This "nose to the grindstone" attitude can even be seen in someone's body language and posture; the chin tilts down slightly and frown lines and wrinkles appear. It becomes harder and harder to look up and when you do, you hear bones creaking in your neck that never did before. Only while lying in bed do you ever really look at the ceiling and then only if you are lying on your back.
I recall the first time I entered the old Oklahoma City Civic Center Music Hall via a literal tunnel carpeted on all sides. As we walked through this portal, the usual chatter a crowd makes as they walk towards their seats was immediately absorbed by the plush carpeting. This effect was so striking that I had to look up to see what acoustical trickery the brilliant engineers who designed this hall had implemented. Tastefully done, the ceiling was carpeted with a pattern that escapes me now but the effect was unique
I never forgot that effect and always wanted to try some sort of sound absorption on our listening room ceiling that would not be intrusive or distracting. The reason ceilings are usually white is to make them appear to disappear. My wife-approval-factor (WAF) could never be hurdled and it was this obstacle that prevented me from carpeting the ceiling in our listening room.

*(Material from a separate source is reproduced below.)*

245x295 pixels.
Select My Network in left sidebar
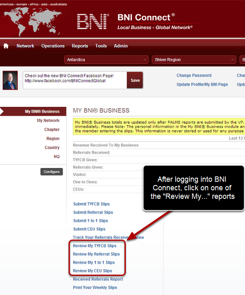[48, 121]
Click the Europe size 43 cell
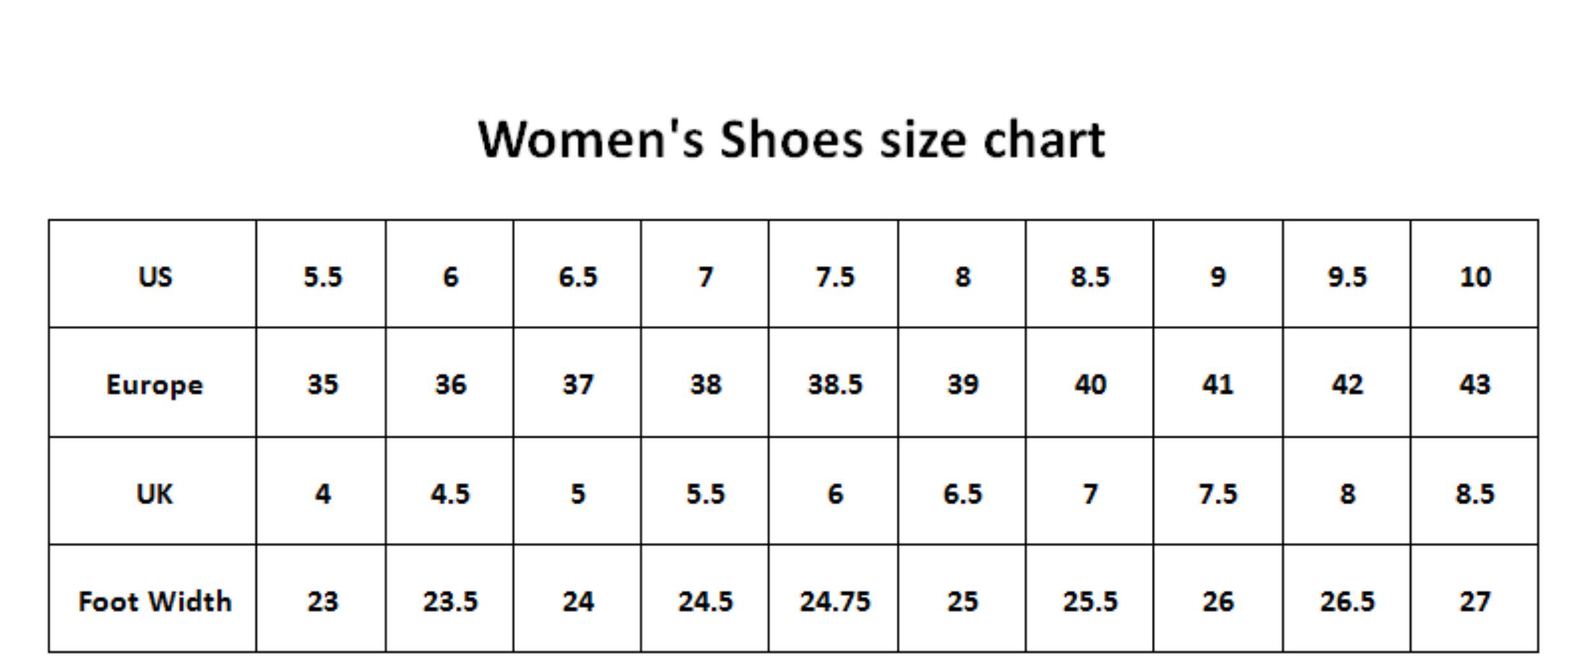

BUT ONE DAY, I HAD AN IDEA. I had used polyester batting on the backs of our speakers for decades without a single objection and I had a small roll of it left over, enough to drape on the ceiling at strategic places. The plea was to "just try it, temporarily of course" in hopes to get my wife to agree to this test. She did!
Finding the first reflection points with her sitting at the sweet spot, I used painter's tape to note where to suspend the batting. Within minutes, a ladder and a few thumb tacks had the batting in place looking like a soft cloud dipping down into the room. The tasteful tapestries on the walls at similar positions already took care of their problems and the wall-to-wall carpeting took care of the floor. I finally had my Civic Center tunnel!
And now the acid test: how did it sound? I gave the first impression rights to her and put on one of her favorite pieces. As the needle dropped into the groove, the first thing she noticed was the increased height of the sound stage as did its width. Without any prompting, she expounded on improved inner detailing, solidity of the instrument positions, on and on. This was not one of those "I think I can hear a difference, can you?" questions; this was a "baseball-bat to the face" type of change.
Although the WAF was strained, we never took down the puffy panels until the day we put our home on the market. Ceiling treatment works folks and I encourage you to try a similar test for yourself. Overcome your ingrained conditioning not to, and look up. Use a mirror to locate where the first reflections are, tape the area off with painter's tape, apply the batting temporarily of course, and sit back for a real and amazingly inexpensive surprise.
One side note: if you have a coffee table in the room, temporarily remove it to another room for this test. All flat surfaces are highly reflective and contribute to the problem.